_Exercise data_

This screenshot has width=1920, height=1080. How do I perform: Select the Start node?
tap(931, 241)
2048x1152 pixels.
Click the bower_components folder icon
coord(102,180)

_The problem_
Each entry must be output exactly as it was written.

_Task result_
This screenshot has width=1920, height=1080. How do I perform: Select the Start node?
tap(931, 241)
2048x1152 pixels.
Click the bower_components folder icon
coord(102,180)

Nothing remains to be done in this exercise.